1. ## Can you please solve these for me?

2. Originally Posted by TheNotoriousVAG
Note that if two fractions have the same denominator they may be combined.

Mathematically: $\frac{a}{c} \pm \frac{b}{c} = \frac{a\pm b}{c}\: ,\: c \neq 0$

Difference of two squares: $a^2-b^2 = (a-b)(a+b)$

1. $\frac{5}{y-2} = y+2$

Multiply each side by y-2 to clear the denominator (note that the right side will be the difference of two squares so it'd be easier to expand). Then take 5 from each side and solve the quadratic (this will also be the difference of two squares)

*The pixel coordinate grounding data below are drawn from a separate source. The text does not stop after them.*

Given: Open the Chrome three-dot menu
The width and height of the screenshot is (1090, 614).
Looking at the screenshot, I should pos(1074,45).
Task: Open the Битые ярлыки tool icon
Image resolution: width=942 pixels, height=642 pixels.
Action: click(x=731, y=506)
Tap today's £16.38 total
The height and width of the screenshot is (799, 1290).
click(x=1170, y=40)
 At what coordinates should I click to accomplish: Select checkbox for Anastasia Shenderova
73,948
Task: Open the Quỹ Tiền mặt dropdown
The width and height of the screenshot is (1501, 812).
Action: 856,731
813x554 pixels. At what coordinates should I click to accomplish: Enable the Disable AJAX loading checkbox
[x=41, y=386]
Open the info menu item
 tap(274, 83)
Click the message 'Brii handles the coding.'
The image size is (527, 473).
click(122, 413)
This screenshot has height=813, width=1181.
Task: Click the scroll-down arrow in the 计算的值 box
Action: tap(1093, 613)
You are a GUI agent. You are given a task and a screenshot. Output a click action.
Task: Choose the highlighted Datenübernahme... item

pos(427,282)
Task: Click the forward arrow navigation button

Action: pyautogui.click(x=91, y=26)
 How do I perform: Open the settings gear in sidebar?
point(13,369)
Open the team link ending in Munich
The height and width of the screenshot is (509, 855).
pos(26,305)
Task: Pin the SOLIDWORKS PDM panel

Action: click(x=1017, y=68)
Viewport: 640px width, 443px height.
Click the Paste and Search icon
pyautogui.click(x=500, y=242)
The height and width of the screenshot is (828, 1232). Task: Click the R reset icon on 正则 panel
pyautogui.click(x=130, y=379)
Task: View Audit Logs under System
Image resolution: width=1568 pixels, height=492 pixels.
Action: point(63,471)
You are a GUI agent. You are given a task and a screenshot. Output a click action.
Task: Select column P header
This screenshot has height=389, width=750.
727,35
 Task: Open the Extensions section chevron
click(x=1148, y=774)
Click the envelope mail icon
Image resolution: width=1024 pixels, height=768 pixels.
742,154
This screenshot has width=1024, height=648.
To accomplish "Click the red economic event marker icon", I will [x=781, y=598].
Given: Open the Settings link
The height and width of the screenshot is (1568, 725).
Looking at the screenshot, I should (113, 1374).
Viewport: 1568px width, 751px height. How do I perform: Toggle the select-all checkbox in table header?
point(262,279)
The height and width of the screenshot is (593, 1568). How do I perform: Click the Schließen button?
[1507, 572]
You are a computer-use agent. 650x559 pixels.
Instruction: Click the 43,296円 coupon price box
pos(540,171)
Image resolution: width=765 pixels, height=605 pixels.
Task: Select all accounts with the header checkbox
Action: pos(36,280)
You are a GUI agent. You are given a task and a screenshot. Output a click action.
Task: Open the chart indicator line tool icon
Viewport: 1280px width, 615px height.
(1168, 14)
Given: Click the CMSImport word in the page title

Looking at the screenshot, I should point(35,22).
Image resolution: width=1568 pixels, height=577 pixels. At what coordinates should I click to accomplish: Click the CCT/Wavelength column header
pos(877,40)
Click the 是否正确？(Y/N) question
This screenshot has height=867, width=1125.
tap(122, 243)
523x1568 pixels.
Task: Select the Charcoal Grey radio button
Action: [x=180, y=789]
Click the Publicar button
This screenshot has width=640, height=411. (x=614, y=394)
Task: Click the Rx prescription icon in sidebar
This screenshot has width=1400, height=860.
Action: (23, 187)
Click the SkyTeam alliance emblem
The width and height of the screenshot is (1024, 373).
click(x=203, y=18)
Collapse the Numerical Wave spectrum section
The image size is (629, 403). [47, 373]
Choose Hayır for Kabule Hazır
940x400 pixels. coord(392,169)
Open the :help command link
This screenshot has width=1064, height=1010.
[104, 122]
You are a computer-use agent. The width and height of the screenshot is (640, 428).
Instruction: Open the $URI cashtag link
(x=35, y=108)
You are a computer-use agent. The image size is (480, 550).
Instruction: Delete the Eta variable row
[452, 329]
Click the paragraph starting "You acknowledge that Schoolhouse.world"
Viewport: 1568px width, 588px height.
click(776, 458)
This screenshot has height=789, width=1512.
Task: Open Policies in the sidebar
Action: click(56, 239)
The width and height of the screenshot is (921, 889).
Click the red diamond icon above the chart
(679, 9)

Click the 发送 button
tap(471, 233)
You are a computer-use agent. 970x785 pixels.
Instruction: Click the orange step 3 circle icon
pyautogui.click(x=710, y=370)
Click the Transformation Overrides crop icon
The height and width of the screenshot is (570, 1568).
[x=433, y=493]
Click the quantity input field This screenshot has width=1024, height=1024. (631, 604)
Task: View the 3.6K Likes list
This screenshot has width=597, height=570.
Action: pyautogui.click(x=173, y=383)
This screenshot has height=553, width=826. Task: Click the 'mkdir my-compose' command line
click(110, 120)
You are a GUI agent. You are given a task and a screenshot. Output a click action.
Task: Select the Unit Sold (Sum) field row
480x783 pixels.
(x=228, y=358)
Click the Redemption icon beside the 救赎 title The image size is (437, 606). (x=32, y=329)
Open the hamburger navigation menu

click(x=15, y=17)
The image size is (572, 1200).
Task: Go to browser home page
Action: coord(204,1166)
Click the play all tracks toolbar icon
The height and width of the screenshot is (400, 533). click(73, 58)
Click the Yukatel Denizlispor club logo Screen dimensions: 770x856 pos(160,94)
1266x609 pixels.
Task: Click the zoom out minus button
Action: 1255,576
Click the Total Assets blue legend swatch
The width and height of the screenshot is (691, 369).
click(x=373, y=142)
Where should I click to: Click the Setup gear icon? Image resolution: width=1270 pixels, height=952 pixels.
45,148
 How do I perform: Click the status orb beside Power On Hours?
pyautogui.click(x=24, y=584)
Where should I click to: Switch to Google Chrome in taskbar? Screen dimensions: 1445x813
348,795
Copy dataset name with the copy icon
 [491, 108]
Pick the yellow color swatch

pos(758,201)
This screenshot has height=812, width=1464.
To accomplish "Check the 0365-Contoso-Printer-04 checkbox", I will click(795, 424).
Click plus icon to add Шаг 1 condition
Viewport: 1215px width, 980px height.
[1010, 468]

2. $\frac{x}{3} - \frac{2}{3} = \frac{1}{x}$

You can then combine the left side and multiply through by 3x to give

$x^2-2x = 3$ and solve the quadratic using your favourite method

3. $\frac{y+2}{y} = \frac{1}{y-5}$

Cross multiply to give $(y+2)(y+5) = y$. Expand and solve.

4. $\frac{x^2}{x-4} - \frac{7}{x-4} = 0$

Combine denominator to give: $\frac{x^2-7}{x-4} = 0$

In this case x-4 will cancel (but remember that x=4 cannot be a solution). $x^2-7=0$ can be solved using the difference of two squares.

5. $\frac{x^2}{x+3} - \frac{5}{x+3} = 0$

Do the same as in question 4 but solve $x^2-5=0$ instead.

3. thanks man

Can you give me the answer to #3 I can't seem to get it right.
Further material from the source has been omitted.